How to round off a Float32 to Int32 on GPU

question
#1
using CUDAdrv, CUDAnative,CuArrays
#try to convert a Float32 to Int32
function addKernel!(x,y,θ)
    x = threadIdx().x+blockDim().x*(blockIdx().x-1)
    m = x*CUDAnative.cos(θ)+CUDAnative.sin(θ)*y
    z = Int32(m)
    x[z,z] = y[z,z]
    return
end
#create GPU arrays
N = 512
x = CuArray(fill(1.0f0,N,N))
y = CuArray(fill(1.0f0,N,N))

@device_code_warntype @cuda threads=(16,16) blocks = (32,32) addKernel!(x,y,Float32(1.0))

It doesn’t compile:

GPU compilation of addKernel!(CuDeviceArray{Float32,2,CUDAnative.AS.Global}, CuDeviceArray{Float32,2,CUDAnative.AS.Global}, Float32) failed
KernelError: kernel returns a value of type `Union{}`

Make sure your kernel function ends in `return`, `return nothing` or `nothing`.
If the returned value is of type `Union{}`, your Julia code probably throws an exception.
Inspect the code with `@device_code_warntype` for more details.`

using round doesn’t work either.Any idea?

#2

That error isn’t due to the conversion. You’re passing two arrays to your kernel, x and y, and multiplying that array doing CUDAnative.sin(θ)*y. You can kind-of see that from the code_warntype output, since it is the last executed instruction before the kernel errors (the unreachable in the output):

│   %31 = Base.llvmcall::Core.IntrinsicFunction
│   %32 = (%31)(("declare float @__nv_sinf(float)", "%2 =  call float @__nv_sinf(float %0)\nret float %2"), Float32, Tuple{Float32}, θ)::Float32
│   %33 = invoke Base.broadcast(Base.:*::typeof(*), %32::Float32, _3::CuDeviceArray{Float32,2,CUDAnative.AS.Global})::Array{Float32,2}
│         (%30 + %33)
└──       $(Expr(:unreachable))
#3

Oh,I make such a mistake!(I use the same name x)But even after I change the kernel

function addKernel!(a,b,θ)
    x = threadIdx().x+blockDim().x*(blockIdx().x-1)
    m = x*CUDAnative.cos(θ)+CUDAnative.sin(θ)*y
    z = Int32(m)
    a[z,z] = b[z,z]
    return
end

It still doesn’t work:

InvalidIRError: compiling addKernel!(CuDeviceArray{Float32,2,CUDAnative.AS.Global}, CuDeviceArray{Float32,2,CUDAnative.AS.Global}, Float32) resulted in invalid LLVM IR
Reason: unsupported call to the Julia runtime (call to jl_box_float32)
Stacktrace:
 [1] Type at float.jl:703
 [2] addKernel! at In[2]:6

So I think it still has something to do with type conversion.

#4

y is still undefined in that kernel? Assuming you meant the following:

julia> function addKernel!(a,b,θ)
           x = threadIdx().x+blockDim().x*(blockIdx().x-1)
           y = threadIdx().y+blockDim().y*(blockIdx().y-1)
           m = x*CUDAnative.cos(θ)+CUDAnative.sin(θ)*y
           z = Int32(m)
           a[z,z] = b[z,z]
           return
       end
addKernel! (generic function with 1 method)
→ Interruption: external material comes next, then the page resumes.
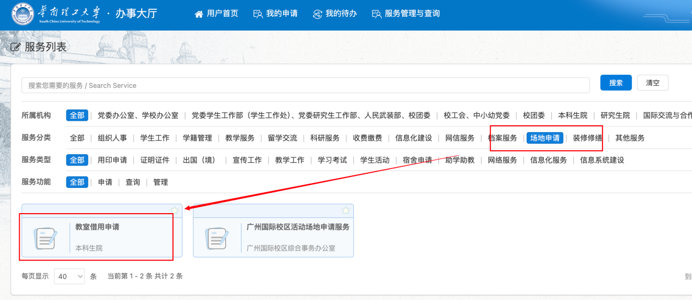Click the 服务管理与查询 navbar icon

point(376,14)
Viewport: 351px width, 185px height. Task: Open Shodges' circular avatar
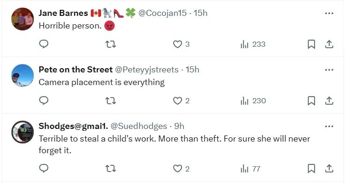22,132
You can use z = unsafe_trunc(Int32, m) to force an unsafe conversion. I had expected the box to work though, but performance would have been bad so it’s better to do that unsafe conversion instead.

1 Like
#5

Conversion using Int32 constructor now also works: https://github.com/JuliaGPU/CUDAnative.jl/pull/388

1 Like